Nikolay Samokhvalov wrote:
> 2. explain analyze select
> *,
> (select typname from pg_type where pg_type.oid=pg_proc.prorettype limit 1)
> from pg_proc offset 1500 limit 1;
> "Limit (cost=8983.31..8989.30 rows=1 width=365) (actual
> time=17.648..17.649 rows=1 loops=1)"
> " -> Seq Scan on pg_proc (cost=0.00..13486.95 rows=2252 width=365)
> (actual time=0.100..16.851 rows=1501 loops=1)"
> " SubPlan"
> " -> Limit (cost=0.00..5.91 rows=1 width=64) (actual
> time=0.006..0.007 rows=1 loops=1501)"
> " -> Index Scan using pg_type_oid_index on pg_type
> (cost=0.00..5.91 rows=1 width=64) (actual time=0.004..0.004 rows=1
> loops=1501)"
> " Index Cond: (oid = $0)"
> "Total runtime: 17.784 ms"
>
> We see that in the 2nd example Postgres starts with "Index Scan using
> pg_type_oid_index" (1501 iterations!).

No, what you see here is that the inner loop is the index-scan over
pg_type_oid.

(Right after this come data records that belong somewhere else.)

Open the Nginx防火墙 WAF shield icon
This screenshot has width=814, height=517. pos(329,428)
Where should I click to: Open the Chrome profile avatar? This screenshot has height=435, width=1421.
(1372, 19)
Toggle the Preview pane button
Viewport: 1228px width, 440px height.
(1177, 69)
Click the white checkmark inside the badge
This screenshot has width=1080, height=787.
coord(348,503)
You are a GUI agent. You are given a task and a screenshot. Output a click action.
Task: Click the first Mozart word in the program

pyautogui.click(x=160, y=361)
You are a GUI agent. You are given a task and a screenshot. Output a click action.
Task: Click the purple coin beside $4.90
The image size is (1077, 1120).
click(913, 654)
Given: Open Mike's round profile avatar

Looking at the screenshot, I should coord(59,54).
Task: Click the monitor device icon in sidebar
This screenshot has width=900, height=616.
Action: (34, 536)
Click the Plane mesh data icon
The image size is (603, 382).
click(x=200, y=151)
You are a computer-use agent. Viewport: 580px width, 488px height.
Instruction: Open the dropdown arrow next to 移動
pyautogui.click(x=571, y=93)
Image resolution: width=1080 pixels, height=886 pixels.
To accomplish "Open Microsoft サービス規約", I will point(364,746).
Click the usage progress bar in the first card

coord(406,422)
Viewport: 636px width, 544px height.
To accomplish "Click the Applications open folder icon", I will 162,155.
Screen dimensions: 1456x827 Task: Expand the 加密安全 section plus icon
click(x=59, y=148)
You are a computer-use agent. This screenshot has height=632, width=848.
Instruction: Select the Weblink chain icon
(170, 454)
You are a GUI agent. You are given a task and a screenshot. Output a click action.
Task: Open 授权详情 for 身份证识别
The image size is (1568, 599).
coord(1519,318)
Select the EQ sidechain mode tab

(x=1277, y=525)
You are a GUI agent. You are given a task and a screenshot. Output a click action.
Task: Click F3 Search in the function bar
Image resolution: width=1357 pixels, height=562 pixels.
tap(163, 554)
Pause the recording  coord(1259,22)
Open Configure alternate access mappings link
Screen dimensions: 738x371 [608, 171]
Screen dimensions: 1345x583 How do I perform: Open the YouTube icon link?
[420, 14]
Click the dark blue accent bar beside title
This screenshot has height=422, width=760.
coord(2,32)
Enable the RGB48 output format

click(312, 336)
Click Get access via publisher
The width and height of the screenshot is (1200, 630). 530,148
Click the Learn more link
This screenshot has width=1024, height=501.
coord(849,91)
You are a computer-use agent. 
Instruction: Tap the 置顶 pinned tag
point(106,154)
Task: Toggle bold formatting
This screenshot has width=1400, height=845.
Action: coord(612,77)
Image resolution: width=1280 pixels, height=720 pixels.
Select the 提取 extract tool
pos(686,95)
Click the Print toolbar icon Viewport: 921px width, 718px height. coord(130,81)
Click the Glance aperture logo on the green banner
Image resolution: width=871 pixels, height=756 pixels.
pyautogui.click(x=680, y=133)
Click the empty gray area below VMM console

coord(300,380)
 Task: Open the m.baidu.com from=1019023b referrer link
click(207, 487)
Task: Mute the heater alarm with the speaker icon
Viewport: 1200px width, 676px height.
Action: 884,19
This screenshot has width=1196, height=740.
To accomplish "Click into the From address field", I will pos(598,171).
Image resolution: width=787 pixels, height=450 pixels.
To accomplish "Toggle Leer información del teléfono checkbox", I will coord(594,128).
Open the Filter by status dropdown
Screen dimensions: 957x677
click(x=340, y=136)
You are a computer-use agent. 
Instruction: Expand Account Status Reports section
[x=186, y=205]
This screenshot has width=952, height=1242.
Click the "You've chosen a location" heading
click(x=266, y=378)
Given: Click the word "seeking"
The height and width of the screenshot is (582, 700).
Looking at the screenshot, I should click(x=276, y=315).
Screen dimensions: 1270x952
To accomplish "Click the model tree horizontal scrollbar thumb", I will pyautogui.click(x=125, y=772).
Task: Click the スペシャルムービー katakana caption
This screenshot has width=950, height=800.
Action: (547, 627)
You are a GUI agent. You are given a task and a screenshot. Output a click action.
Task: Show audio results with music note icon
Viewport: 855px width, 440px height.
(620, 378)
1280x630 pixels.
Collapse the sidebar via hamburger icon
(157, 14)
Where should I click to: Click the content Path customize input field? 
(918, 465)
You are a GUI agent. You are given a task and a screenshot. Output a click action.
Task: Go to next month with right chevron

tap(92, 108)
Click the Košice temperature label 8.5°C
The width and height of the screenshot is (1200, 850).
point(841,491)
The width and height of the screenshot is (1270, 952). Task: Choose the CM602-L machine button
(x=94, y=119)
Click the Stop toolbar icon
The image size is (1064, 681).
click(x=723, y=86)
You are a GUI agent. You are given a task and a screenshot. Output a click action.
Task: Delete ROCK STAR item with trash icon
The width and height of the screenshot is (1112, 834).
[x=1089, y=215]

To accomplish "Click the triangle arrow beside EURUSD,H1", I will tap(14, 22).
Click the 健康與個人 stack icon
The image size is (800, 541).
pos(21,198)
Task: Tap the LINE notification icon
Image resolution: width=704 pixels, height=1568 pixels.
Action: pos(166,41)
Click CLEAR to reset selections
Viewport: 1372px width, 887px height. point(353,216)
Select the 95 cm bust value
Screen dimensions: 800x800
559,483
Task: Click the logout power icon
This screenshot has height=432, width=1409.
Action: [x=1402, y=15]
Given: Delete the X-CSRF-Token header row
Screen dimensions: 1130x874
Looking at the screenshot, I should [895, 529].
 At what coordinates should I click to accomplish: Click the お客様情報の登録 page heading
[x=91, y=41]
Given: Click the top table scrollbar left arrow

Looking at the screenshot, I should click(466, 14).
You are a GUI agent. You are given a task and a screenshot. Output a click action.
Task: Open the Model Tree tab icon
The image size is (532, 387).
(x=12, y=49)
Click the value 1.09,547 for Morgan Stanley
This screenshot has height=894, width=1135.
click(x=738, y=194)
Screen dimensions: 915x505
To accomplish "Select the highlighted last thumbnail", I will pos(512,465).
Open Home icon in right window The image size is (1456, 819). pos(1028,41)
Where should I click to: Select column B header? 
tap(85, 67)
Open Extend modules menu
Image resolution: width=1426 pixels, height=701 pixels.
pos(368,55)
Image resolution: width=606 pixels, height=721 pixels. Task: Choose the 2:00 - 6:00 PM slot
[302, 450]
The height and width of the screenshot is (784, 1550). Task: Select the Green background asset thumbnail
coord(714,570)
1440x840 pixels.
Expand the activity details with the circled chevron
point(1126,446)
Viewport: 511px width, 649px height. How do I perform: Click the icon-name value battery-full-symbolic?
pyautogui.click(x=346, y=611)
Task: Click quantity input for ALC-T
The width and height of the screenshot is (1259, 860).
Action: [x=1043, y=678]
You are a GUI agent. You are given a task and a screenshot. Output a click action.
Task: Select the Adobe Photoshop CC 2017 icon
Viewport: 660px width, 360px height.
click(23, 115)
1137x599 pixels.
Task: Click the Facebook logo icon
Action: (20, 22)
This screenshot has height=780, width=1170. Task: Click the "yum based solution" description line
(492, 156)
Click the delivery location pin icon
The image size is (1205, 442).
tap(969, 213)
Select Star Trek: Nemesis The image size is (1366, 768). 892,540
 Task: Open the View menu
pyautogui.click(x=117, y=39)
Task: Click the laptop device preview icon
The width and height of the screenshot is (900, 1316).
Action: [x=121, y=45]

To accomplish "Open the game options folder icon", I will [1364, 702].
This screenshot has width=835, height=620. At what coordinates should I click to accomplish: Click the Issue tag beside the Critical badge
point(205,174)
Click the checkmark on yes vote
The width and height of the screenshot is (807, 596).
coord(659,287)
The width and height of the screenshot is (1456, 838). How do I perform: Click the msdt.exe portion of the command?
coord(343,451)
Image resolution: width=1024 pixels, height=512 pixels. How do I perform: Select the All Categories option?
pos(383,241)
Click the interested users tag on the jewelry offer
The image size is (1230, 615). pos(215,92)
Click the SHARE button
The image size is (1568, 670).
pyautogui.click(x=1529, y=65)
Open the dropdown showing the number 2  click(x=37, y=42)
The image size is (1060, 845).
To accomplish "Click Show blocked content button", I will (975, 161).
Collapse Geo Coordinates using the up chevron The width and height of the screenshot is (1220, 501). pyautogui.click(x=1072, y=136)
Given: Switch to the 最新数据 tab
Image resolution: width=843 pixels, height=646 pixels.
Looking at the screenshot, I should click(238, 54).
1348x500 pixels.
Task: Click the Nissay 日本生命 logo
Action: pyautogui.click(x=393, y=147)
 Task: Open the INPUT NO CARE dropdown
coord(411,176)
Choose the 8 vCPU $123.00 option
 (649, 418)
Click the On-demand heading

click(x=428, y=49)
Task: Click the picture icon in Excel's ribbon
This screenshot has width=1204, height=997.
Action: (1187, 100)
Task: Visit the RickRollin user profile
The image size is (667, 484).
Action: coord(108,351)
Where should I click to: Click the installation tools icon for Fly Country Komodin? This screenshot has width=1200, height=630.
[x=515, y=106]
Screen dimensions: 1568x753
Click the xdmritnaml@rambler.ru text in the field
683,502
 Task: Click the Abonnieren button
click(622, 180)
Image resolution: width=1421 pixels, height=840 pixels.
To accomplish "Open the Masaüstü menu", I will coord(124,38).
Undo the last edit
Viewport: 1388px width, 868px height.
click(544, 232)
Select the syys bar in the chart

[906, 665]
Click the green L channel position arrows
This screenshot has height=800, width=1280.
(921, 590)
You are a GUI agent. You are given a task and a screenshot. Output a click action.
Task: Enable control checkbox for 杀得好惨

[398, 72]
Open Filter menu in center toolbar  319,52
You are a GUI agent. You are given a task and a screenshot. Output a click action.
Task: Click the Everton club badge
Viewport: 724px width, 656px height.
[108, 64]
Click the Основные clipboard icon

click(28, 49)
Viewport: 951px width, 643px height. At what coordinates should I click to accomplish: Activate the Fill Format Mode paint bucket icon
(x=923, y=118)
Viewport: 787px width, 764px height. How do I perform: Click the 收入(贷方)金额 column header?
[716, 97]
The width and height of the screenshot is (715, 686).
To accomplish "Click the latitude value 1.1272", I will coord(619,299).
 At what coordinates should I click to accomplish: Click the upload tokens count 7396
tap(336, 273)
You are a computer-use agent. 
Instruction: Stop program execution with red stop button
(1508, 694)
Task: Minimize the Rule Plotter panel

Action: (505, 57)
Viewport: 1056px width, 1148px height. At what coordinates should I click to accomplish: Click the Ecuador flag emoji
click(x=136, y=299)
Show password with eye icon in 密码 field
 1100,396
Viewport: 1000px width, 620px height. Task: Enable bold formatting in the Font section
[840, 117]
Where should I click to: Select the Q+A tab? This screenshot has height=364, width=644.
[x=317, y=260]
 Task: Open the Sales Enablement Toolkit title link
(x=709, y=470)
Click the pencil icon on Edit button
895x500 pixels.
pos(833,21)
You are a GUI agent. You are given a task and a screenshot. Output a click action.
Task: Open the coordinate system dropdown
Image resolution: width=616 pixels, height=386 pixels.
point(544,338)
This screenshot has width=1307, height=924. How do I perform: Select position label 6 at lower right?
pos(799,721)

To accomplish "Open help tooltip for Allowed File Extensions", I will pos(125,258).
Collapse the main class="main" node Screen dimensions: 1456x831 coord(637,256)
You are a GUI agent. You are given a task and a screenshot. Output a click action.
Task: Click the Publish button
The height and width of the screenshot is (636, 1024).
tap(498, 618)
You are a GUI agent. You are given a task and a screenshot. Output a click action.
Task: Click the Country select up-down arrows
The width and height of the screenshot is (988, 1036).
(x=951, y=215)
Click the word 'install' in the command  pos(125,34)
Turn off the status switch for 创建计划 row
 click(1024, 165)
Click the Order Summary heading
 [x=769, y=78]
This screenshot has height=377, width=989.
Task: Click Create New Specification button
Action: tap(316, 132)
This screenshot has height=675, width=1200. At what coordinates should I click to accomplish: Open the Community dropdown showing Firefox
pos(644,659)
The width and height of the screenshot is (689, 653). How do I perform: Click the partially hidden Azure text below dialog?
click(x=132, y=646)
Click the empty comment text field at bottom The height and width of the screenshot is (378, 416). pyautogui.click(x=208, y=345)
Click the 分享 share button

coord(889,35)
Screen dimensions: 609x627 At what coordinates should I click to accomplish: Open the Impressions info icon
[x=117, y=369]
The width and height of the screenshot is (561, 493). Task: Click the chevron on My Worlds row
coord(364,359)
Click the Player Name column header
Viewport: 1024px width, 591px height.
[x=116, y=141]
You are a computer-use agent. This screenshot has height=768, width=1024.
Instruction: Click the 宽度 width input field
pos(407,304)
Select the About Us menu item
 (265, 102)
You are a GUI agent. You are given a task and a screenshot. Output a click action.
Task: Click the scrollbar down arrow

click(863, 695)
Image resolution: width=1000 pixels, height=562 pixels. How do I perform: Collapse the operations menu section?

It's running a sequential scan on pg_proc and then runs
1501 index scans against pg_type.

> My understanding of SQL says me
> that the simplest (and, in this case - and probably in *most* cases -
> fastest) way to perform such queries is to start from main SELECT and
> then, when we already have rows from "main" table, perform "lite"
> sub-selects. So, I expected smth near 2.156 ms + 0.079 ms, but obtain
> 17.784 ms... For large table this is killing behaviour.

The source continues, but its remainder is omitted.